Most of us are really good at looking back at what we often refer to as the “good ole days”. We love to wax nostalgic about how good things were way back when; but today I want us to instead take a look at the road ahead. How far ahead do we want to look? Well, let’s look out into the future to the time when we will no longer be here. What kind of legacy will we leave behind? Legacy usually refers to the material things like houses, land, and financial assets we leave behind in our last will and testament.
In the 1989 movie Dead Poets Society, Robin Williams plays Professor Keating, a prep school English Teacher. In one poignant moment in the movie he quotes Whitman to his students, “That the powerful play goes on, and you may contribute a verse. What will your verse be”? That, my friends is a good question for all of us to consider, what verse will you contribute to this great play in which all of us have a part to play?

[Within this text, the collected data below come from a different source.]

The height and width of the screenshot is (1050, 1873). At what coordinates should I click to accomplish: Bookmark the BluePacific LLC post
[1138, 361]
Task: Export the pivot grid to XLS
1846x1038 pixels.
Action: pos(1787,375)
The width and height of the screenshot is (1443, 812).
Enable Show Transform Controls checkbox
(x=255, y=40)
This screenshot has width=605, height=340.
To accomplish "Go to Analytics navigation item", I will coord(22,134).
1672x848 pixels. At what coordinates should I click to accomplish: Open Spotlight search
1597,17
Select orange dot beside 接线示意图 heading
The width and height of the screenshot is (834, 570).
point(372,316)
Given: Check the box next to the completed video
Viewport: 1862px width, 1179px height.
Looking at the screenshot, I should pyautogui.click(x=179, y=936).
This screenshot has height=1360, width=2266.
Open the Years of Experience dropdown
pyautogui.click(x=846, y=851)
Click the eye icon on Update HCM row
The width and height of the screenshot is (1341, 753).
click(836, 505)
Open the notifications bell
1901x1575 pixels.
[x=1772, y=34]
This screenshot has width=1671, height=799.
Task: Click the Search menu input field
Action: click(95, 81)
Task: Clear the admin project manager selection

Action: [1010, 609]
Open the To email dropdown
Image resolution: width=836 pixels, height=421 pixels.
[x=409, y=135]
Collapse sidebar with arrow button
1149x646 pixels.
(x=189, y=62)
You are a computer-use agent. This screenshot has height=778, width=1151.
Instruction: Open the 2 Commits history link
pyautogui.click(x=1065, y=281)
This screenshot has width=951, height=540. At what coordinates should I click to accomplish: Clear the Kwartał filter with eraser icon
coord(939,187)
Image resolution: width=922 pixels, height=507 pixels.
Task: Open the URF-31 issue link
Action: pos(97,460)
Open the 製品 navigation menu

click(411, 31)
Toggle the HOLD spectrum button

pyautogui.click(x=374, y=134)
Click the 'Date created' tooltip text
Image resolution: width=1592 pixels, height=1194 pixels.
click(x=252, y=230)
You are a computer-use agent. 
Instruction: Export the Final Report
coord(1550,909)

I know there are a few of you who may have accomplished great things or accumulated a great deal of wealth which you plan to pass along to your heirs, and you may think of these things as your legacy. Granted, those things are definitely a part of our legacy. But if you are a parent, I would contend that you will leave something much more valuable behind. I believe the greatest legacy we parents will leave behind is to simply raise our children as good people, good citizens, and good neighbors, people who will make a positive impact on the world we leave behind. I would challenge anyone who has children to debate this point.
If we can in fact agree that this is our greatest potential legacy, then as we take that look ahead we must consider something. Does the life we are living, or to use Professor Keating’s words, does the verse we are contributing, support what we believe is our life’s most important work? Are we spending our resources, including especially our time, in a way that supports our belief that our children are in fact our greatest legacy?
In my life, I have had the privilege to know and sometimes work with people who would be considered extremely successful by outside observers. But in a few sad cases, if you look behind the curtain so to speak, you would see a life littered with broken promises, broken relationships, and broken hearts. I have heard it said that our children are in fact the only things in life that we can “take with us”. So today, as we take that look ahead, I would simply like to suggest that we parents take a little time to think about our legacy.